The pasture cows that herded on the moor
Printed their footsteps to the very door,
Where little summer flowers with seasons blow
And scarcely gave the eldern leave to grow.
The cuckoo that one listens far away
Sung in the orchard trees for half the day;
And where the robin lives, the village guest,
In the old weedy hedge the leafy nest
Of the coy nightingale was yearly found,
Safe from all eyes as in the loneliest ground;
And little chats that in bean stalks will lie
A nest with cobwebs there will build, and fly
Upon the kidney bean that twines and towers
Up little poles in wreaths of scarlet flowers.

There a lone couple lived, secluded there
From all the world considers joy or care,
Lived to themselves, a long lone journey trod,
And through their Bible talked aloud to God;
While one small close and cow their wants maintained,
But little needing, and but little gained.
Their neighbour's name was peace, with her they went,
With tottering age, and dignified content,
Through a rich length of years and quiet days,
And filled the neighbouring village with their praise.

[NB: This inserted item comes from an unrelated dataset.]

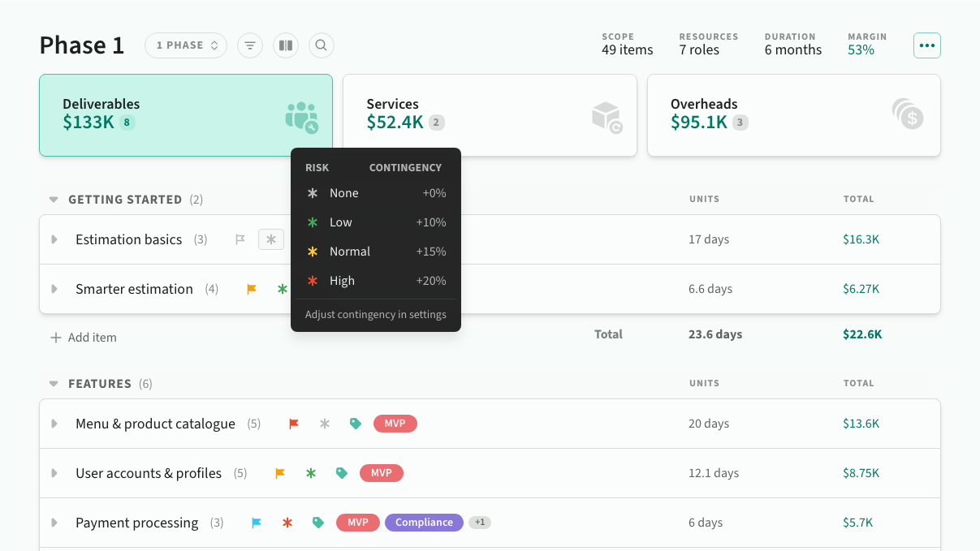Viewport: 980px width, 551px height.
Task: Collapse the Getting Started section
Action: coord(54,200)
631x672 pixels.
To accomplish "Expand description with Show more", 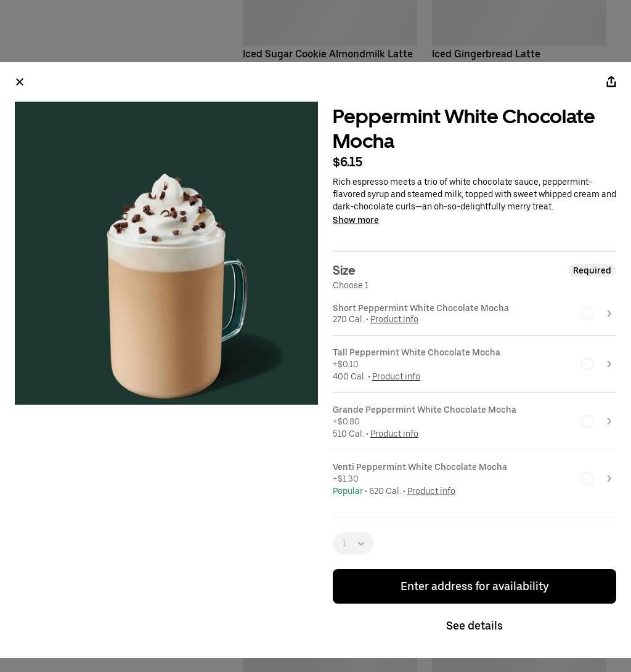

John Clare, in Edmund Blunden and Alan Porter (editors), John Clare: Poems Chiefly from Manuscript (Cobden-Sanderson 1920).

I am no doubt simple-minded or easily impressed (or both), but my love for the poem turns upon eight words:  "Green light did pass/Through one small window."  No explanation or explication or commentary is necessary.

(An aside:  Clare's ten-line apostrophe on birds is wonderful.  How typical of him.  Does any poet exceed him in the love of birds?  A further aside:  the passage brings to mind the final line of "Happy were he could finish forth his fate":  "Where harmless robin dwells with gentle thrush.")

Kathleen Wilson (d. 1936), "Thatched Cottages"

On a recent evening, I stood at the kitchen sink, looking out the window at the branches of a camellia tree that stands beside the house.  If I open the window, I can reach out and touch the leaves.  The camellia and I have kept each other company for 22 years.  In each of those years, I have seen its red flowers bloom, turn rusty brown, and fall away.  How could I have paid so little attention to it through all of those vanished seasons?  "The blossoms did not betray me.  I betrayed the blossoms."

Dear readers, we each have it within us to live the cottage life.  It is not a mere dream.  I have said this in the past, and I will say it again:  at this moment, we live in Paradise.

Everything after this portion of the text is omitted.